───── Data for processing

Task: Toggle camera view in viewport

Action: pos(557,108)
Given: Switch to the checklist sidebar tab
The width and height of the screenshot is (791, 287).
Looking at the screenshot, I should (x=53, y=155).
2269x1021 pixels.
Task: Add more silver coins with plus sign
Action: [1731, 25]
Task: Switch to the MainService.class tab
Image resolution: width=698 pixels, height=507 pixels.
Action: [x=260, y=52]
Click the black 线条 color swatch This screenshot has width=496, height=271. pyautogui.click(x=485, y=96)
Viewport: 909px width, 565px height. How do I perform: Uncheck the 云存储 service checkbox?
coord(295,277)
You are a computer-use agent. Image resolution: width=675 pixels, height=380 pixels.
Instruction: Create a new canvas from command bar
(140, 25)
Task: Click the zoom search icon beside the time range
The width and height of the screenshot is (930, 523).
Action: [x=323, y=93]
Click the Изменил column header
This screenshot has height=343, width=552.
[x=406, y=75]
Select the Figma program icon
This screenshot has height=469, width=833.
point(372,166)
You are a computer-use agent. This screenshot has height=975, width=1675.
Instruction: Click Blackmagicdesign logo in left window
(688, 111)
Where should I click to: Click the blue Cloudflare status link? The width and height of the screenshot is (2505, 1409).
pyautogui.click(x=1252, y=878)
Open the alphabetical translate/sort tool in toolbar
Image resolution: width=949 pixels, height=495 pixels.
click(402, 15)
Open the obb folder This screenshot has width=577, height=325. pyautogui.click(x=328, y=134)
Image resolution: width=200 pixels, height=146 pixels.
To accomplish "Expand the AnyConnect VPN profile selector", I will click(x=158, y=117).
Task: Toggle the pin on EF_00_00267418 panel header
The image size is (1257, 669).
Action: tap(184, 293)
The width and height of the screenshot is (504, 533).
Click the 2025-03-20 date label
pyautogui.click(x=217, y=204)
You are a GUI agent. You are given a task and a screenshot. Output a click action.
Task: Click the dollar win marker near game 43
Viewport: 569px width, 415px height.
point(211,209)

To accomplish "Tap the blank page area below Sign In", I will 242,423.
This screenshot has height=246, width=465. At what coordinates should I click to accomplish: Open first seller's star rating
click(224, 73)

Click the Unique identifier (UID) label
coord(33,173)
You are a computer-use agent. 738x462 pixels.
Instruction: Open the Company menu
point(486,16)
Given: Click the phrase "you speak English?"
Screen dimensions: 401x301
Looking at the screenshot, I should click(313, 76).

──────────

## Written request
Please identify every line of the records above that contains the string "will", matching case exactly, and copy each such line in full.

## Exercise output
To accomplish "Expand the AnyConnect VPN profile selector", I will click(x=158, y=117).
To accomplish "Tap the blank page area below Sign In", I will 242,423.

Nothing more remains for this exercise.